Quasi-two-dimensional (quasi-2D) perovskites have demonstrated considerable potential in optoelectronic applications due to their excellent photophysical properties. However, achieving spectral stability in pure red emission (620–660 nm) via the mixed halide method remains a formidable challenge. Here, we address these issues by employing a mixed iodide–bromide strategy to achieve pure red emission, while simultaneously incorporating a 4,7,10-trioxa-1,13-tridecanediamine (TDA) additive to suppress spectral redshift and passivate defects. The lone pair electrons in the –COC groups of the TDA additive coordinate with unsaturated Pb²⁺, resulting in effective defect passivation.
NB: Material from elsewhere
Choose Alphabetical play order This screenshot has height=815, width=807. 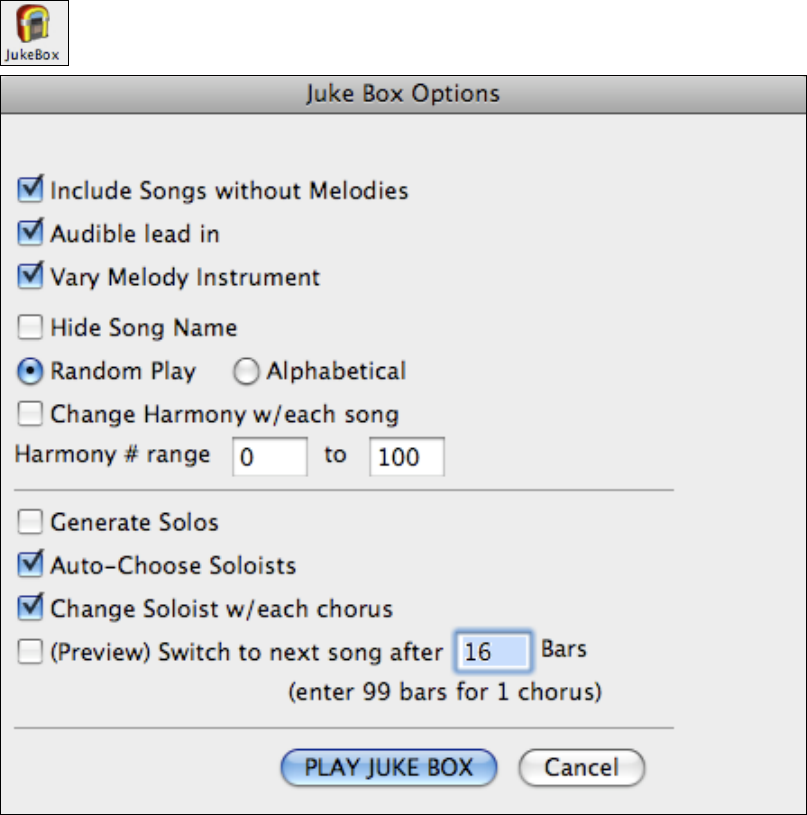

Meanwhile, the –NH₂ groups in the TDA additive form N–H⋯X hydrogen bonds with halogens (X = Br or I), effectively anchoring them and thereby inhibiting spectral redshift under operational voltage. Consequently, the photoluminescence quantum yield (PLQY) of TDA-modified perovskite film increases from 11.9% to 66.2%. The resulting perovskite light-emitting diodes (PeLEDs) exhibit pure red emission at 650 nm, with a maximum current efficiency of 6.76 cd A⁻¹ and a peak external quantum efficiency (EQE) of 12.39%, significantly outperforming the pristine devices. Our findings provide a promising strategy for the development of stable pure red PeLEDs.